--- Entries shown ---
▬▬▬▬▬▬

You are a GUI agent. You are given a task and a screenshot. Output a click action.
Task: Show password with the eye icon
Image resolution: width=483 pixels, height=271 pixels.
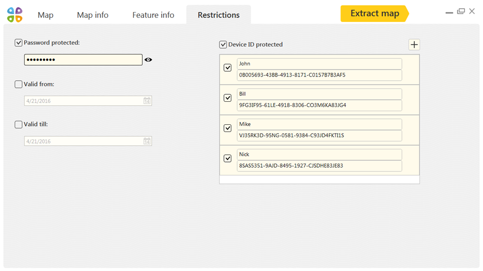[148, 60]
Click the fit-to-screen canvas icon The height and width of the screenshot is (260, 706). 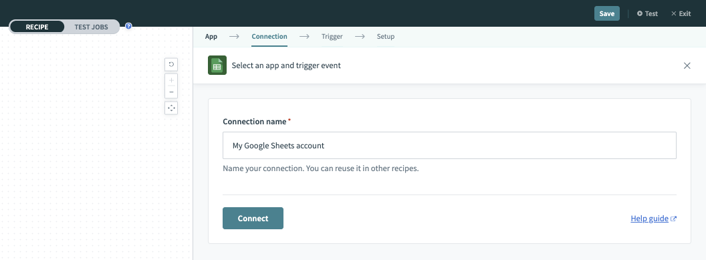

▬▬▬▬▬▬

--- Your assignment ---
Exact copy, no pictures: set down all the entries again as they stand.

--- Exercise response ---
You are a GUI agent. You are given a task and a screenshot. Output a click action.
Task: Show password with the eye icon
Image resolution: width=483 pixels, height=271 pixels.
[148, 60]
Click the fit-to-screen canvas icon The height and width of the screenshot is (260, 706). 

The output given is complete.